Except for appeals in really old cases, appeals from a final judgment entered by a Business Court judge are properly taken to the Supreme Court of North Carolina, not the Court of Appeals.

So what happens when a party files a notice of appeal in a Business Court case that mistakenly names the Court of Appeals as the court to which appeal is taken?

The Business Court held this week in Zloop, Inc. v. Parker Poe that such an appeal must be dismissed.  After all, the Supreme Court has held that “the provisions of [Appellate] Rule 3 are jurisdictional.”  Bailey v. State, 353 N.C. 142, 156, 540 S.E.2d 313, 322 (2000).  And, the Business Court itself has held that, as a trial tribunal, it does not have discretion to excuse non-compliance with Appellate Rule 3.  Carter v.
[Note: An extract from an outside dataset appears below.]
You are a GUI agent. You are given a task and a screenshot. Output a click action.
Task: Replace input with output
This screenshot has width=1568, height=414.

Clements Walker PLLC, 2014 NCBC 12 (Apr. 30, 2014).

But the issue is a bit more complicated than that.  Chief Judge Gale noted the tension in certain Court of Appeals decisions that employ various doctrines to excuse such non-compliance.  Yet, jurisdictional failings are supposedly non-excusable.  Jurisdiction cannot be created by consent, and jurisdictional mistakes cannot be waived.

So what gives?

Consider this: which of these is so defective that the would-be appellant should be deprived of its right to appeal?
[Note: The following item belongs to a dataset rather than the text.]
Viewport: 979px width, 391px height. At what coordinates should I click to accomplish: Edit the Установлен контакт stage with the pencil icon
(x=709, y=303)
  • A notice of appeal filed a year late
  • A notice of appeal filed a day late
  • A notice of appeal timely submitted to the Business Court, but filed in the home county late
  • An unsigned notice of appeal
  • A notice of appeal that contains a typo as to the date the judgment was entered, but is otherwise timely
  • A notice of appeal filed in the appellate court instead of the trial tribunal
  • A notice of appeal that is directed “To The Honorable Court of Appeals of North Carolina” but states in the body that appeal is actually taken to the Supreme Court
  • A notice of appeal that is both directed to the wrong court in the appellate division and states in the body that appeal is taken to the wrong court in the appellate division

As you read that list, what rule were you applying to differentiate between those mistakes that are “jurisdictional” and those that are excusable?  Could an imperfect notice of appeal contain a mistake that in some way relates to jurisdiction but still vest the appellate court with jurisdiction to consider the appeal?
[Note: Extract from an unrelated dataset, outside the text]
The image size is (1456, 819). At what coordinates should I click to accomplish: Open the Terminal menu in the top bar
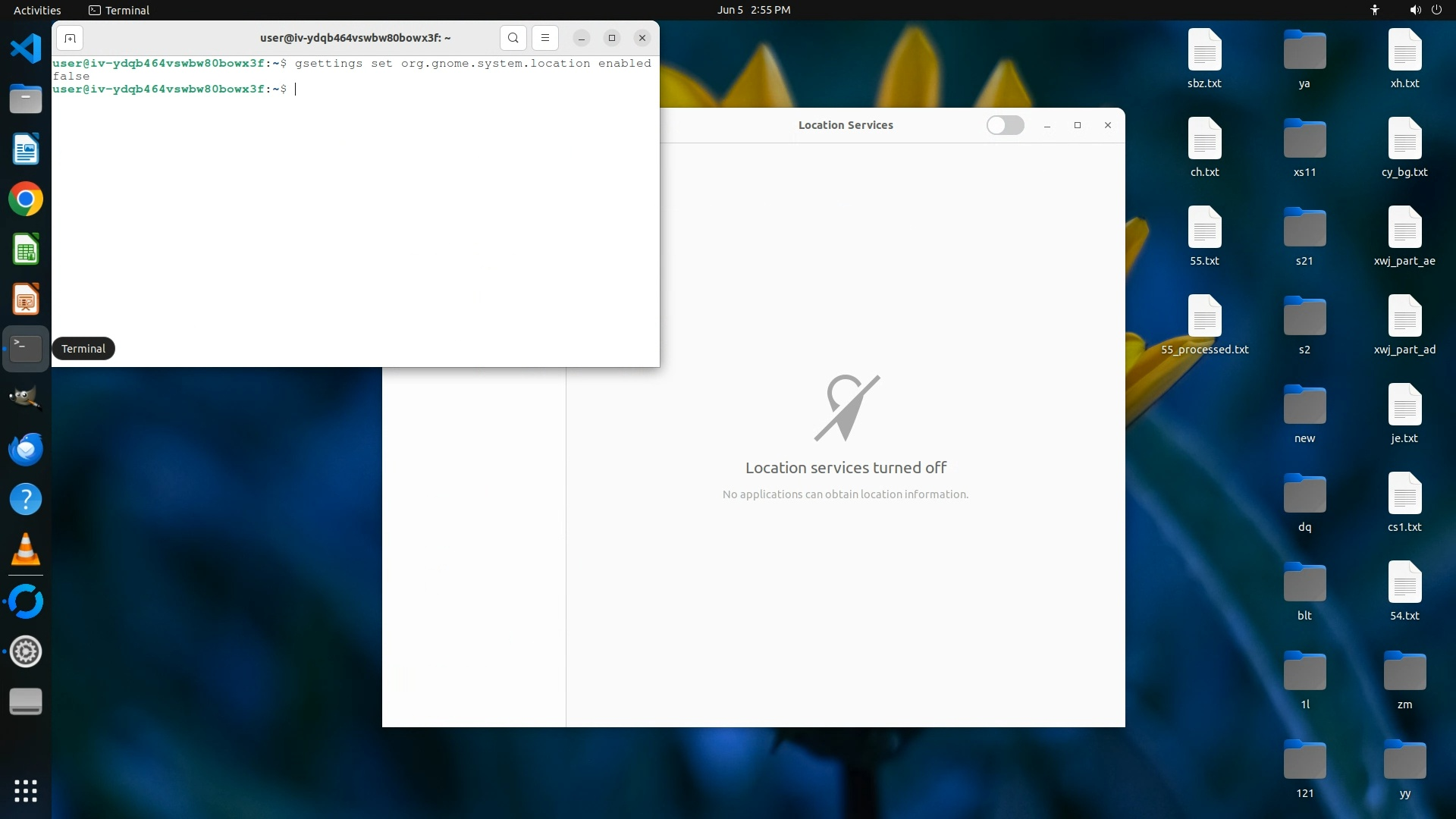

Beth has given this issue a lot of thought, and will share her thinking on this in two posts coming later this week.

**Side note:  Chief Judge Gale recognized that the underlying order in Zloop “addressed significant issues that would present matters of first impression before the Supreme Court of North Carolina.”  One of those issues is the viability of a claim for aiding and abetting a breach of fiduciary duty under North Carolina law.  Will we have to wait for the issue to arise in another case before we get the answer?